For the first time, astronomers have unequivocally identified a binary star system destined to someday end up as a kilonova — the explosive result of a neutron star Collision.
And ironically, the key ingredient to that eventual fate is a pair of failed, hissing supernovae. This phenomenon is considered so rare that there are only an estimated 10 such binary star systems in the entire Milky Way. A closer look at this system should help scientists understand how these crazy events unfold.
“For quite some time, astronomers have speculated about the exact conditions that could ultimately lead to a kilonova,” says the astronomer André-Nicolas Chené by NOIRLab.
“These new results show that, in at least some cases, two sibling neutron stars can merge if one of them formed without a classic supernova explosion.”
Neutron star collisions are rare, but they play an important role in enriching the universe with heavy elements such as gold, platinum and uranium. These elements cannot be generated within stellar cores; The energy required for stellar nucleosynthesis of elements heavier than iron is greater than the energy this nucleosynthesis produces, resulting in a messy ending for the star.
Instead, these elements are formed in energetic events such as kilonovae: We have evidence of this from GW170817, the history-making neutron star collision observed from telescopes around the world. But these events are rare and therefore quite mysterious. We have seen few neutron star mergers and have never before found a system destined to become one.

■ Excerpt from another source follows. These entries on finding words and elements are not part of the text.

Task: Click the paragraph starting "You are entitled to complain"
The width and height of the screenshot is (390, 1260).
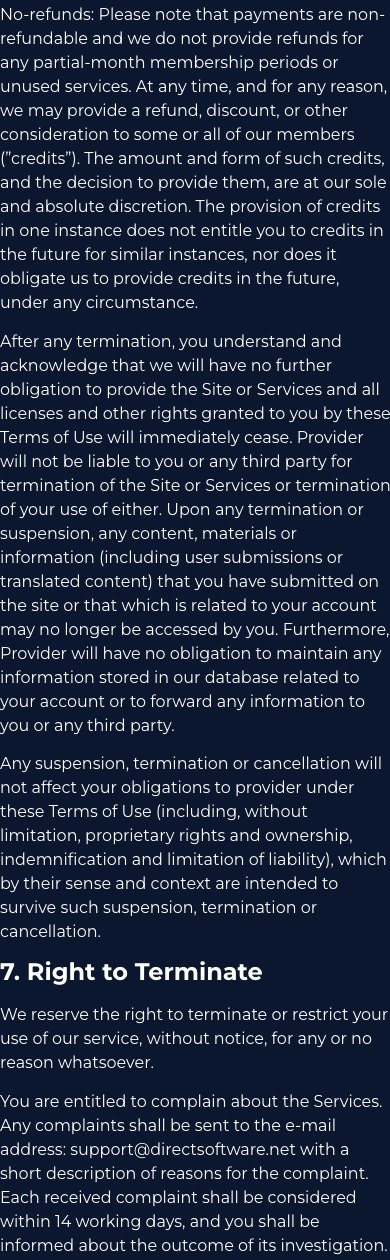Action: point(195,1173)
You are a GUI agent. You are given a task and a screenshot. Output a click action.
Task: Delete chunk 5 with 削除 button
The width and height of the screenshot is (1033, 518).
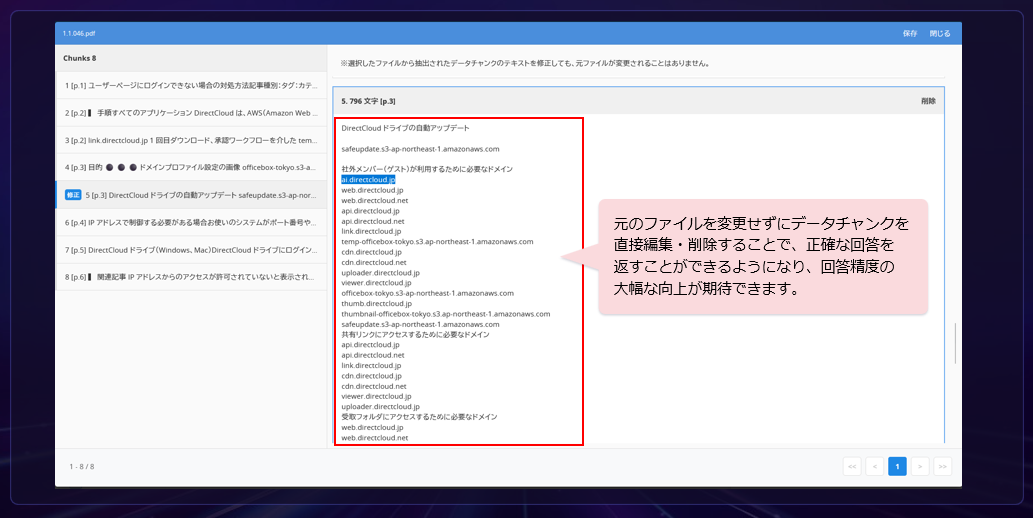pyautogui.click(x=928, y=101)
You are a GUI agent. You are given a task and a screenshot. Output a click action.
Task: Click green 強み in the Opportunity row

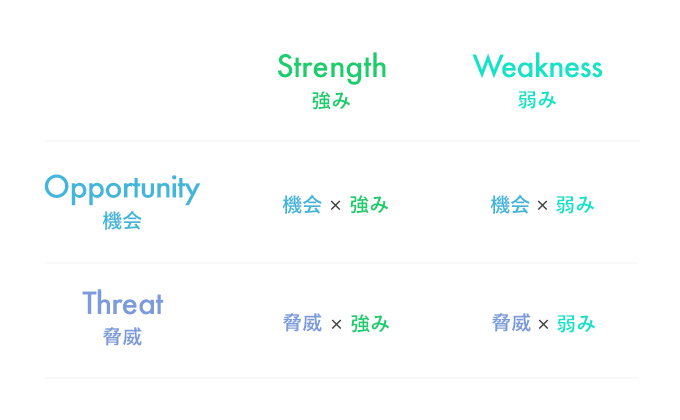(x=369, y=205)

Enter a binary system called CPD-29 2176 composed of a neutron star and a massive blue star called a be star, about 11,400 light-years from Earth. Be stars have features in their light that indicate the presence of disk-shaped matter around them.
You often too appear in binary systems with neutron starswhich emits X-rays when the neutron star passes through the disk around the Be star.

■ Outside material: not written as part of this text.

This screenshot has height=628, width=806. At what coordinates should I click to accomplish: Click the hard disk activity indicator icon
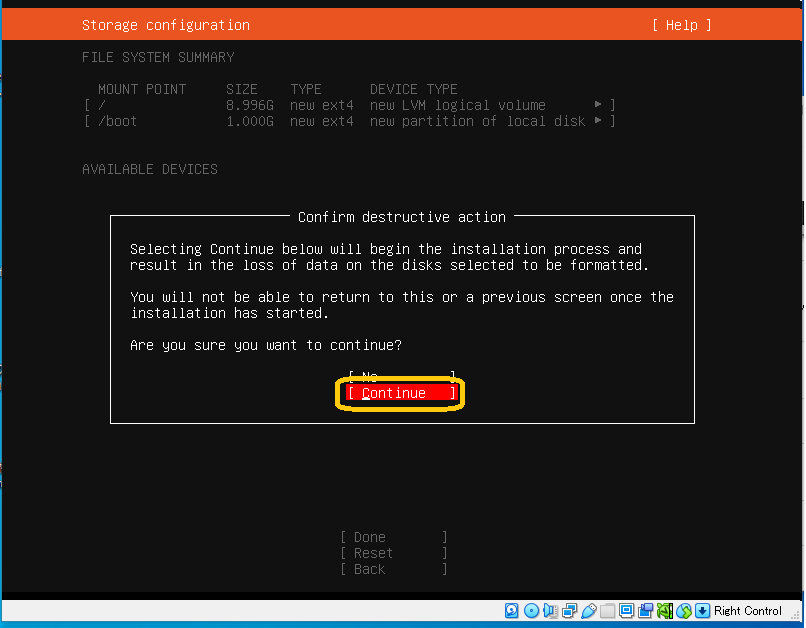point(512,610)
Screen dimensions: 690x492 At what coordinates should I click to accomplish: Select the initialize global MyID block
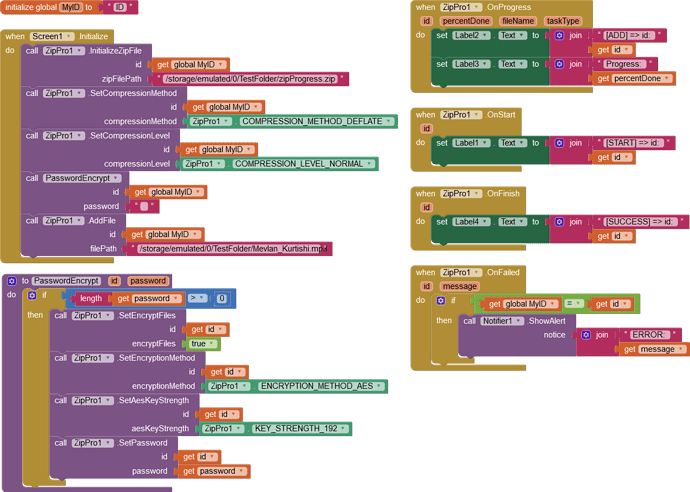point(30,6)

When a bright X-ray flash was observed from the same part of the sky as the Be star in CPD-29 2176, astronomers Noel Richardson and Clarissa Pavao of Embry-Riddle Aeronautical University took a closer look and eventually identified a portion of the light not from the Be- star broadcast. That was the neutron star.

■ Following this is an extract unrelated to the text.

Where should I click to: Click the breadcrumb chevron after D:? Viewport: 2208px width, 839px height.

They were also able to calculate the orbit of the binary. And this is where it got interesting. Because this orbit was unusually circular, in contrast to the more elliptical orbits usually seen in such binary stars.
This was the compelling evidence that led researchers to conclude that the neutron star was born in an “dud” supernova — also known as an ultra-stripping supernova.
Normally, when a massive star goes supernova, it blasts off its outer matter in a spectacular explosion, while the remaining core collapses into a neutron star — an ultradense object about 2.4 times the mass of the Sun, encapsulated in just a sphere packed is 20 kilometers (12 miles) wide.
In an ultra-stripped supernova, there is not enough outer material left to explode into space. Instead, the core collapses with little fanfare. This appears to have been the case with CPD-29 2176.
“The star was so exhausted that the explosion didn’t even have enough energy to push the orbit into the more typical elliptical shape seen in similar binary stars.” Richardson says.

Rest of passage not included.